(Records of locating words and elements)

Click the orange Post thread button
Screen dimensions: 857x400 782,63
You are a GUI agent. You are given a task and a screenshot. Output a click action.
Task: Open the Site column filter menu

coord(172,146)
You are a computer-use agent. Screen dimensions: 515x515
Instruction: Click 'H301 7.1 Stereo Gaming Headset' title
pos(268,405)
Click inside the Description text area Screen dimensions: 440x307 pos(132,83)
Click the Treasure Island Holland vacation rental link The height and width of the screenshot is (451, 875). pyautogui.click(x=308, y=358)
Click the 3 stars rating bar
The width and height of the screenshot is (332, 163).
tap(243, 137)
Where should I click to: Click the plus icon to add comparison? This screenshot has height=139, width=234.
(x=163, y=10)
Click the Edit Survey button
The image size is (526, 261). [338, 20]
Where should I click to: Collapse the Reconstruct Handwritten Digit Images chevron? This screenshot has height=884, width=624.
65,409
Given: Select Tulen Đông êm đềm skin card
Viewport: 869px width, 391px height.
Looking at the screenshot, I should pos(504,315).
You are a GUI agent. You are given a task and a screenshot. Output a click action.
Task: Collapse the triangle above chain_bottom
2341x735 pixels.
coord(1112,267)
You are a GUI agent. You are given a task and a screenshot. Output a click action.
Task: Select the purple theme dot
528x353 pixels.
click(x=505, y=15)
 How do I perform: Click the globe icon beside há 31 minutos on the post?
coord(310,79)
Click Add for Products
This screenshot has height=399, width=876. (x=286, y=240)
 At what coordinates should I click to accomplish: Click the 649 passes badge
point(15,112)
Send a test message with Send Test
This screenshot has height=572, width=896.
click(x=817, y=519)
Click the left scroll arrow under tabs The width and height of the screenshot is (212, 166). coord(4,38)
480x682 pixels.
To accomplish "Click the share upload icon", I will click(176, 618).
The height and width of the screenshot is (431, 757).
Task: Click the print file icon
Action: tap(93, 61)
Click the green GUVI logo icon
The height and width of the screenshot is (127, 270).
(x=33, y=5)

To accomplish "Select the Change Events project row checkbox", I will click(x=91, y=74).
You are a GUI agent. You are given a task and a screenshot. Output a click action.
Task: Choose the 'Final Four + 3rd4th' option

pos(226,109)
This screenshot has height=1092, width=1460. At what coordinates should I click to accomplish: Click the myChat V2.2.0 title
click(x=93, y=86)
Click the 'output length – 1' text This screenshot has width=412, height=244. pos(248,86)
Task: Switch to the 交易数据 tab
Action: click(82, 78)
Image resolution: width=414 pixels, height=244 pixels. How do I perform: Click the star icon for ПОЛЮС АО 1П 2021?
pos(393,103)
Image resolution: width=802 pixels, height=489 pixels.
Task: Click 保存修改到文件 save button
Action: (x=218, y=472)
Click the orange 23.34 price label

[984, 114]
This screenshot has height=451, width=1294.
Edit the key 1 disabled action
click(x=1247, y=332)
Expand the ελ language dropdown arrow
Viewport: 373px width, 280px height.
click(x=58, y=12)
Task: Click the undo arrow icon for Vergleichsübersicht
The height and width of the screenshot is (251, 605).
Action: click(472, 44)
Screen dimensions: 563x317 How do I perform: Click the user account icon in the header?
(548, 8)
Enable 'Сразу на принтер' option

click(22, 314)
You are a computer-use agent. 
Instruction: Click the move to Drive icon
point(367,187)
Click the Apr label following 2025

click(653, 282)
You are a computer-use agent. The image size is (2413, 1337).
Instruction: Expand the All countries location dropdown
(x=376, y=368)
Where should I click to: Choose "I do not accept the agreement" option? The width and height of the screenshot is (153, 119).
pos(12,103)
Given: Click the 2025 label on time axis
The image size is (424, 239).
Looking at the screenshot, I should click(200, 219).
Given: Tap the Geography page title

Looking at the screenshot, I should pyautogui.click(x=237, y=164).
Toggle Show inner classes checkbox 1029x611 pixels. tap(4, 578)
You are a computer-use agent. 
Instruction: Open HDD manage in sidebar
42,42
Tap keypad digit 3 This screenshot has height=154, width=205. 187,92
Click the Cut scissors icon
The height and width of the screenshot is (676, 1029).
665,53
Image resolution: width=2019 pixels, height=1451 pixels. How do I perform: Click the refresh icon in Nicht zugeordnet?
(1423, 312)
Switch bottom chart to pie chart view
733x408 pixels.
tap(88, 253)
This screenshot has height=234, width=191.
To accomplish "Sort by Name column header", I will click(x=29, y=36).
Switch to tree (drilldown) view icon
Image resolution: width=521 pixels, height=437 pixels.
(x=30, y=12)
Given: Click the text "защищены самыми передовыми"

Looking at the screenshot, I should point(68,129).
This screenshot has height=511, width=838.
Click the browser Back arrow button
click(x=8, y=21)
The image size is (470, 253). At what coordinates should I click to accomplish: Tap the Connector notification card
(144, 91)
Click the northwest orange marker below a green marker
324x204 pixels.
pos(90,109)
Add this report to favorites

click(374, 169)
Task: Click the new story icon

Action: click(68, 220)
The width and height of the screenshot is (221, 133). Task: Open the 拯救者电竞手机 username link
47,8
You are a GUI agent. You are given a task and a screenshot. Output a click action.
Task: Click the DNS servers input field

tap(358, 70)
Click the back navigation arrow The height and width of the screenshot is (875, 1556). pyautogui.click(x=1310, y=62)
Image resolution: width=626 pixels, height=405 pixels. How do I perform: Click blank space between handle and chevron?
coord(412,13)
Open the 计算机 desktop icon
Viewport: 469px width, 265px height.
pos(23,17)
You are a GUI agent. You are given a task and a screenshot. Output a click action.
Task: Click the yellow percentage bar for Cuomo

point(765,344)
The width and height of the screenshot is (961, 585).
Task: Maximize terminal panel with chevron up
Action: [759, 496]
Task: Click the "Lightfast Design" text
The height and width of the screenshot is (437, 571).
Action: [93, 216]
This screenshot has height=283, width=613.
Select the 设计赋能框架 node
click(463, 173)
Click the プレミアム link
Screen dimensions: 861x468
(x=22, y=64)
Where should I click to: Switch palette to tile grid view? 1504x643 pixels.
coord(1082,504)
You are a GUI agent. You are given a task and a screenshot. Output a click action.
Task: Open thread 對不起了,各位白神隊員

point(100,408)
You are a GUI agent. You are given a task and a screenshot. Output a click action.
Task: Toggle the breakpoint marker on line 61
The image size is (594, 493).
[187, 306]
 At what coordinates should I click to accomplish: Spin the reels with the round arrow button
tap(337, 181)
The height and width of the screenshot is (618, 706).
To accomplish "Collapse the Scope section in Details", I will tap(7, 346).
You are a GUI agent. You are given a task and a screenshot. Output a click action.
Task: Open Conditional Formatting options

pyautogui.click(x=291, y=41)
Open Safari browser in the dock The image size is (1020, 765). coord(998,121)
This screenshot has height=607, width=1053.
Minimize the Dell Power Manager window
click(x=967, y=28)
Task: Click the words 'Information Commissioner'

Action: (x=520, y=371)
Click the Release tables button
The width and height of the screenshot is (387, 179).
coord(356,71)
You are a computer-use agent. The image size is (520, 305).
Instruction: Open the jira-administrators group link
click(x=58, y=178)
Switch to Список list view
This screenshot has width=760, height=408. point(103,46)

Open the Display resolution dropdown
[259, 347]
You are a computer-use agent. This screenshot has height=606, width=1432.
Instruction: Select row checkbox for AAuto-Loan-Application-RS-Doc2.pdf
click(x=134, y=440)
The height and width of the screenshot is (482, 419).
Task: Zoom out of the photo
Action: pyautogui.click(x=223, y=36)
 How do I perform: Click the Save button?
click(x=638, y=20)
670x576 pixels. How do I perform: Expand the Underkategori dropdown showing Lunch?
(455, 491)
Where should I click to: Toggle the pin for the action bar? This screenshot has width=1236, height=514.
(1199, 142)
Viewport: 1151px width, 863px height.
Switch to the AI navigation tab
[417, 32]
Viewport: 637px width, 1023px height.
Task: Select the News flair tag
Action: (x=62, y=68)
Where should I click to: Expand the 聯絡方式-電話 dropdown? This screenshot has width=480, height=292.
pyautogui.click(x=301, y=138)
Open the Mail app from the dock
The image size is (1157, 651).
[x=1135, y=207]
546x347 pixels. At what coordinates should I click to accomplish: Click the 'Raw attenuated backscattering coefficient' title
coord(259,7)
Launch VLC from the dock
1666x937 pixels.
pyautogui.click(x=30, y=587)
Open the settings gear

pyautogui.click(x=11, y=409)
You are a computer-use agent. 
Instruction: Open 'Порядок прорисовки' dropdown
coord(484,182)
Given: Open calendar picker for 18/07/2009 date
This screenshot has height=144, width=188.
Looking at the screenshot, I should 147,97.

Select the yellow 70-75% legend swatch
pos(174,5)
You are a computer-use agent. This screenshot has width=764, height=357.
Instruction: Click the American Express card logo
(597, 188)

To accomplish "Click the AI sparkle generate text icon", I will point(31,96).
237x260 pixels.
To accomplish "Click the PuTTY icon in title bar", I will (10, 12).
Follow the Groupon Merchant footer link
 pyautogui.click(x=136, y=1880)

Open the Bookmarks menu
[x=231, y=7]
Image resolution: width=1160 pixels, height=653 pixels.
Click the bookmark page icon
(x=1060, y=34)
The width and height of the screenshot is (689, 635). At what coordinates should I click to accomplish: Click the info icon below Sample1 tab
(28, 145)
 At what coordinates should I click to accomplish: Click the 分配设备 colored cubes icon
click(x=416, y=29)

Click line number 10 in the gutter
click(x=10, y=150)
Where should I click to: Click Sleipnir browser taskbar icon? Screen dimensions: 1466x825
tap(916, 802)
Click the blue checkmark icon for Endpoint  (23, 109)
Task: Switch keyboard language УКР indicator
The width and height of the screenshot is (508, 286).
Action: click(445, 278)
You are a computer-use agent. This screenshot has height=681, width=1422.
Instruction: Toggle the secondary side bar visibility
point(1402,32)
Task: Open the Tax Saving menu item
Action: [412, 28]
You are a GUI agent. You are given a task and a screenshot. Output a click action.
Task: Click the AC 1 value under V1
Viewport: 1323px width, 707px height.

### Written problem:
Pick out and copy every line of the material above that contains the string "from", matching case exactly.

### Task response:
Open the Mail app from the dock
Launch VLC from the dock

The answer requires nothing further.